The Day After Yesterday.

I went on a training / team building session yesterday and realised suddenly that i am either a lot older or i have finally achieved the pinnacle of cynacism. Either way, I am distressed.

While trying to keep my mind from taking trips down to bodacious babe land whence the candy is bountiful and the garments not, I was conciously (somewhat) belittling everything being said and everyone around me. This is now haunting me; have I become so small minded as to assume that I am infinately superior and more knowledgable (somewhat, yes, infinately was planned for about 2020)? Have I aged beyond the point where I am interested or facinated by anything? In either scenario, the will to live has just taken a major (I am talking Enron proportions) stock market plunge.
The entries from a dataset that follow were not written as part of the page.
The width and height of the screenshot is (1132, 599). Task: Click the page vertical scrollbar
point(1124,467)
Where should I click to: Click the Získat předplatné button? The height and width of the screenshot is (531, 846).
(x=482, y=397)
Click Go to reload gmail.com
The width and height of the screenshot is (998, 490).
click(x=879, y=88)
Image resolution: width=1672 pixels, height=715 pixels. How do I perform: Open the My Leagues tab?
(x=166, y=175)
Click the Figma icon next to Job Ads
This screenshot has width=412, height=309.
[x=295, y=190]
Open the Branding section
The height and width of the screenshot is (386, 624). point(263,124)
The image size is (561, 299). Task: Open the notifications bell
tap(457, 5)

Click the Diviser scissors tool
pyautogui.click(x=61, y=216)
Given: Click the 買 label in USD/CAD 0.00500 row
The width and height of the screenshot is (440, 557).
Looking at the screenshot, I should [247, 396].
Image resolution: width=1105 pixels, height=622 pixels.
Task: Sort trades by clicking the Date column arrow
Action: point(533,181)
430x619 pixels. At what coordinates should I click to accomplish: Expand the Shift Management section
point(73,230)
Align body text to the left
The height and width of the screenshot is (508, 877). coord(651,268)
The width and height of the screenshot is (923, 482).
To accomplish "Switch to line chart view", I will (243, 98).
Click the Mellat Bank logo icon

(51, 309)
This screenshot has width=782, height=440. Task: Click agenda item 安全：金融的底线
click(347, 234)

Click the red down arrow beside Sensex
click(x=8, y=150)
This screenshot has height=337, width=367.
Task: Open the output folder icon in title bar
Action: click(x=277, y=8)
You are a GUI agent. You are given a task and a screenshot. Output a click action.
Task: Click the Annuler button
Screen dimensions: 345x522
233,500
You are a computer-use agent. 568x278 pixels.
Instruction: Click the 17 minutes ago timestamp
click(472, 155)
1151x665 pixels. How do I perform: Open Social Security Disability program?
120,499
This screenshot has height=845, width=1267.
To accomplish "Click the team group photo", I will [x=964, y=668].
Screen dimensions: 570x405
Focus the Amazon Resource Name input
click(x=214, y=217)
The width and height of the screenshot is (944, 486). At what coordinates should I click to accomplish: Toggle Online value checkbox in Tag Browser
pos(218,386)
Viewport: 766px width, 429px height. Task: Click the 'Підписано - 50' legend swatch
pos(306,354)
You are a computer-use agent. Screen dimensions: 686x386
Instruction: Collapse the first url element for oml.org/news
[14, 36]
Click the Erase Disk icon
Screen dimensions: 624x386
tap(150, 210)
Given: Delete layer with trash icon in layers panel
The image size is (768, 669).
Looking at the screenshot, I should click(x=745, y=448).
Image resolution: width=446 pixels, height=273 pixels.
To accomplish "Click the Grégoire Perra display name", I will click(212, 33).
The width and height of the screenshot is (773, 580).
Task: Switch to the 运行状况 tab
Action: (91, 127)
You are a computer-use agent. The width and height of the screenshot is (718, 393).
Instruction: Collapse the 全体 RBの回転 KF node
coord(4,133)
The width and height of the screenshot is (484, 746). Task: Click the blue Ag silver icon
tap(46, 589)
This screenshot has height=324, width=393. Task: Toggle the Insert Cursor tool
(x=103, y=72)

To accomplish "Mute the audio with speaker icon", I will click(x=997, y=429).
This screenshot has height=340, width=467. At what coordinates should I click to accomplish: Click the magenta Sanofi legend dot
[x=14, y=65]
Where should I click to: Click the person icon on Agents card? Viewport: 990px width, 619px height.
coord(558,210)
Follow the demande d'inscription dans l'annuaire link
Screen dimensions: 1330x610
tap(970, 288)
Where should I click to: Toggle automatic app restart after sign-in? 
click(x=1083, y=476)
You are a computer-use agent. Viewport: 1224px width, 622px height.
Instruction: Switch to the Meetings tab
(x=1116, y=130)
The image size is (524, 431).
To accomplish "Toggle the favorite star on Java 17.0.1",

I sat awake for a large portion of the sleeping portion of the night, which to me is miniscule at best, trying to remember the last time I was excited about something... I did a few laps accross the bed during my mental excavation, consumed 3 or 4 thousand calories worth of triple chocolate cookies, felt guilty, did 127 push ups and innumerable bicep curls... Zilch, nada, nossing, the big zippo. So, I started worrying that my long term memory was shot, alzheimer's, brain cancer, lung cancer, nether region cancer, low sperm count.... Alarm.

There is a moral to this... but that escapes me right now.